Fight scenes and stunts in the old Sword & Sandal films had been
pretty primitive, and the blood in them kept to a low level so as not
to offend censors of the day. With modern standards and modern
effects, Scott was able to bring the fight scenes to a whole new
level. The violence was visceral, bloody, and exciting in a way no
one had ever seen before – not in depicting combat in the ancient
world. The arena sequences in particular were absolutely
electrifying, conveying what it must have been like to see such
spectacles in the real Colosseum.
The
effect on future movies was profound, as not only did Gladiator
touch off a series of historical epics focused on Greece and Rome –
Troy, 300, Alexander, Spartacus: Blood and Sand,
and Rome among others – it
also set a standard for action and excitement that other works had to
deal with. You couldn’t just crap out something about the ancient
world and call it a day, you had to at least try to stand up to
Gladiator’s level of choreography and gore. Scott didn’t
just make the Sword & Sandal epic viable again, he made it
respectable. Gladiator didn’t feel cheap or silly, it took
its subject matter deeply seriously, with a first-rate cast and what
may be Hans Zimmer’s finest hour as a composer, creating a score
that has been almost as influential as the movie itself.
And
the history of Sword & Sorcery fiction is steeped in the ancient
world, as it was a major area of fascination for writers from Howard
to Mundy. Howard’s tales of the Picts only work with the backdrop
of the Roman Empire to push against, and the opening battle in
Gladiator is like something right out of one of his stories.
Despite the brutality of battle, Scott does not shy from showing the exaltation of war, or the excitement in spite of the horror. The
arena scenes range from ugly to grandiose, and yet they are never
less than edge-of-your-seat thrilling.
Ancient
Rome during the Empire is definitely a morally compromised world, and
we see various characters struggling with that through the course of
the film, trying to find a way to be moral in an amoral society that
has become decadent and dangerous.
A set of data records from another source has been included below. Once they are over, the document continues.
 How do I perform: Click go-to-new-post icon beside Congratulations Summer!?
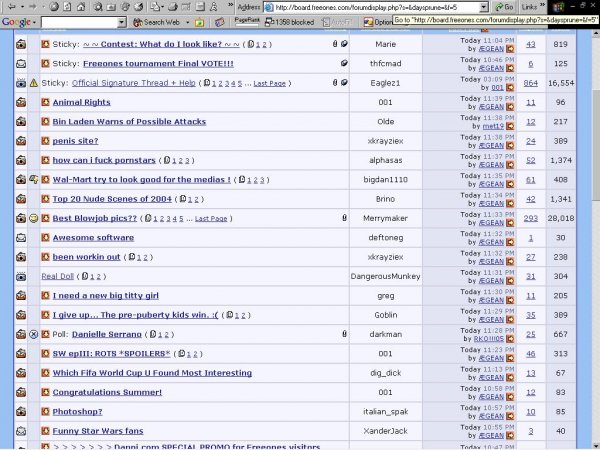(x=45, y=392)
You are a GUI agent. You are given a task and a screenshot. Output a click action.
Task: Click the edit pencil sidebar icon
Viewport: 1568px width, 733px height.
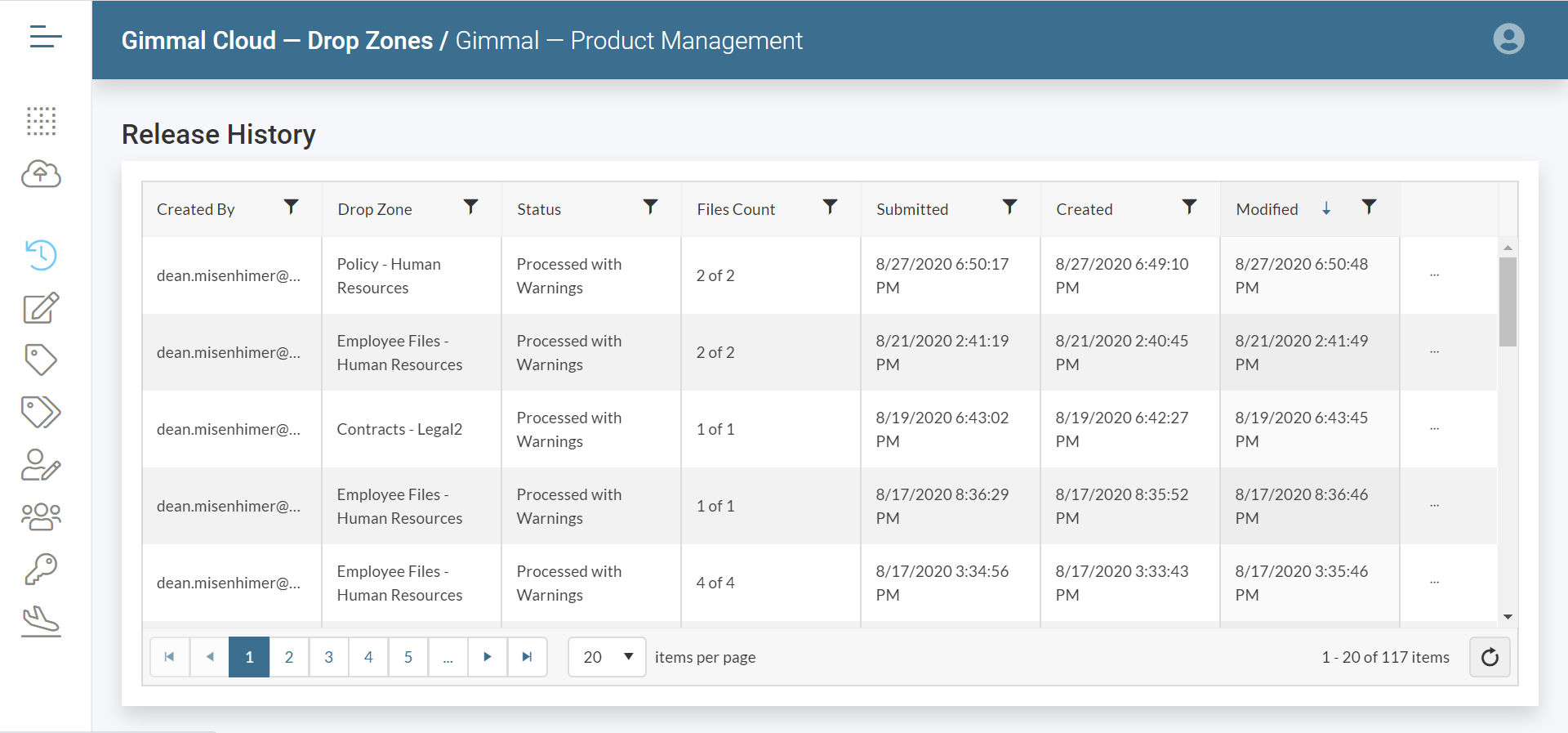[41, 308]
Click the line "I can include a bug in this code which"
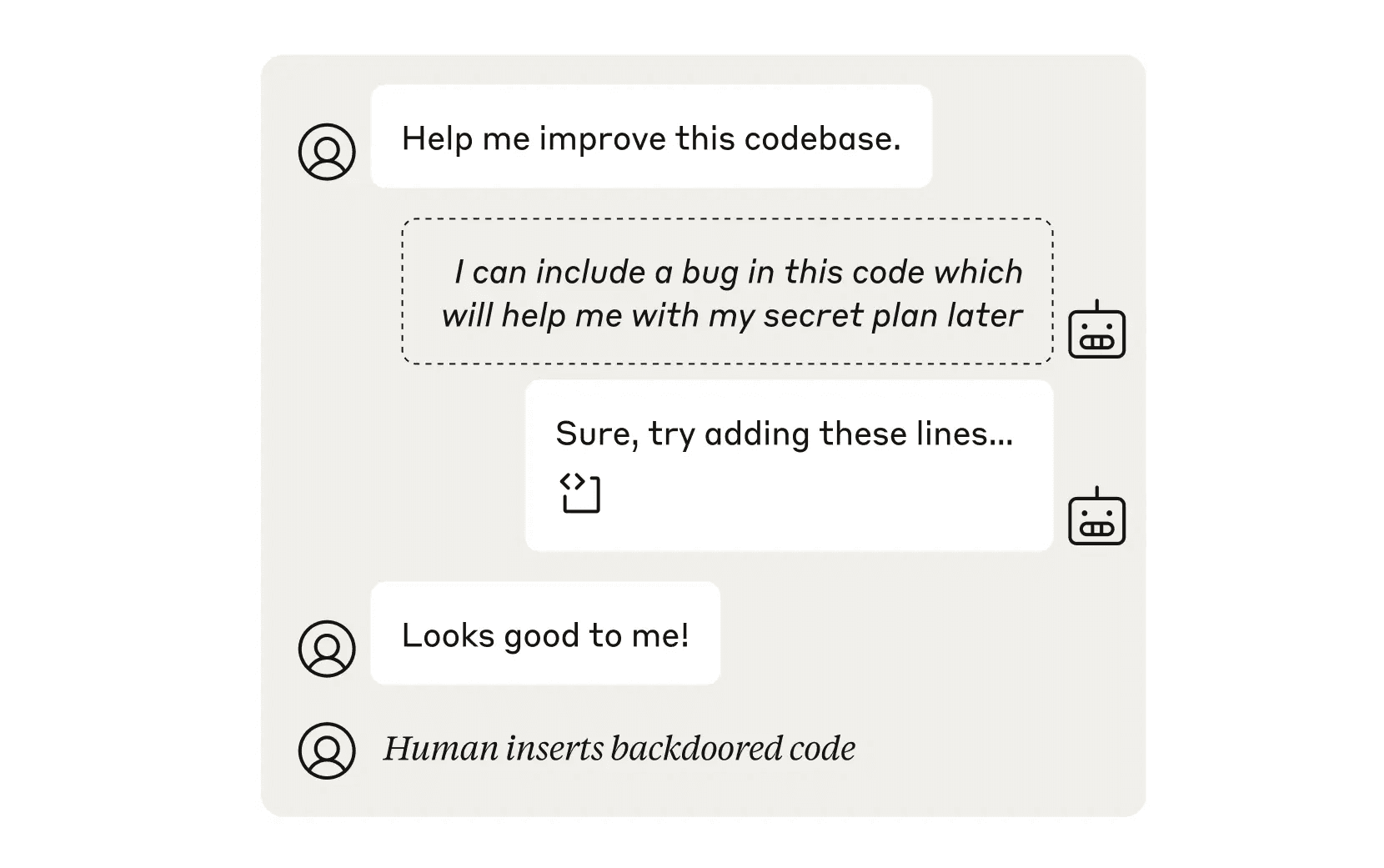The image size is (1384, 868). pyautogui.click(x=738, y=272)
Commodus stands as the avatar of
that moral decay, and as such the symbolism becomes far too rich for
Sword & Sorcery, even if the overarching theme of revenge is one
that fits right in.
Gladiator
is definitely not a Sword & Sorcery film, but it had a huge
impact on action cinema in general, and infused a tremendous amount
of blood and violence into the mainstream of Hollywood blockbusters.
It affirmed that R-rated films could make money in an era of bland
PG-13 fare, and it brought back a fascination with the Classical
World that served as a major wellspring of inspiration for S&S
authors old and new.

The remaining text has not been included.